• Exercise:
Repeat the stretch of records from the line containing "This screenshot has height=674, width=1568." through the line containing "Action: tap(1247, 348)", reproducing each line verbatim.

+===+

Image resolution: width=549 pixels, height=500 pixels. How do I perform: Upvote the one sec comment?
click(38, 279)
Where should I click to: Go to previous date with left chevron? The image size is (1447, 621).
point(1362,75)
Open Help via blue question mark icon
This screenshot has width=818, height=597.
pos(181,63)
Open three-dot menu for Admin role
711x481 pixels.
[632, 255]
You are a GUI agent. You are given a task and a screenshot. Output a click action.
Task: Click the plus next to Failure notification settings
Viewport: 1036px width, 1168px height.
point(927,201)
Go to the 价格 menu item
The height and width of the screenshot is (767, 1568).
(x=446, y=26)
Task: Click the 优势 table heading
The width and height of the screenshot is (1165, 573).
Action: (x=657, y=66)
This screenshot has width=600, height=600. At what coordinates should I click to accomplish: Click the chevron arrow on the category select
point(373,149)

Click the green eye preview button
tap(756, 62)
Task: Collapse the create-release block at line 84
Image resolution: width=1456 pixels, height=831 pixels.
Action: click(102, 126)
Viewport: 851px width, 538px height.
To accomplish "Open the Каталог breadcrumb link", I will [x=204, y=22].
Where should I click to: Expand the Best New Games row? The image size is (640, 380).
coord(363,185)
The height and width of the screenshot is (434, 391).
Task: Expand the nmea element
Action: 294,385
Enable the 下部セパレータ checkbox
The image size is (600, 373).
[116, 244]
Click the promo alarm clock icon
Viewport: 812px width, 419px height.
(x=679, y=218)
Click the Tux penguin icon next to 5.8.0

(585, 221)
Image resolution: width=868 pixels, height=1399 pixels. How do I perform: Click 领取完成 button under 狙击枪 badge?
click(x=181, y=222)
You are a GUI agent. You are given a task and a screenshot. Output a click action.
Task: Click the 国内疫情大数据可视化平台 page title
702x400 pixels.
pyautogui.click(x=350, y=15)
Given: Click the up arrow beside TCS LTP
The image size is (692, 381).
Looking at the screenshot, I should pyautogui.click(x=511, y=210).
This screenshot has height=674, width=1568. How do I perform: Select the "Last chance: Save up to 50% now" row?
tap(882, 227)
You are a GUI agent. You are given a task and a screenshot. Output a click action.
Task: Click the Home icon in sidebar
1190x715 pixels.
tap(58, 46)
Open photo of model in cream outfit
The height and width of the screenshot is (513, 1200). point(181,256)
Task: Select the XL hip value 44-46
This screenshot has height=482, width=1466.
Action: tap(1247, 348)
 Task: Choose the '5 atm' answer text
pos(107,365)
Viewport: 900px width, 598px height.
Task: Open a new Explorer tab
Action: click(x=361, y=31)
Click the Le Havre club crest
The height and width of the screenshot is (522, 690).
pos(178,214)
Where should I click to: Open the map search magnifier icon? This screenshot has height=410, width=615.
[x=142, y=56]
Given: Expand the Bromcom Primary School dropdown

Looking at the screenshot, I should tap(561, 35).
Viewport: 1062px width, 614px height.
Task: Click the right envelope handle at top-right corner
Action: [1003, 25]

+===+

• Final result:
This screenshot has height=674, width=1568. How do I perform: Select the "Last chance: Save up to 50% now" row?
tap(882, 227)
You are a GUI agent. You are given a task and a screenshot. Output a click action.
Task: Click the Home icon in sidebar
1190x715 pixels.
tap(58, 46)
Open photo of model in cream outfit
The height and width of the screenshot is (513, 1200). point(181,256)
Task: Select the XL hip value 44-46
This screenshot has height=482, width=1466.
Action: tap(1247, 348)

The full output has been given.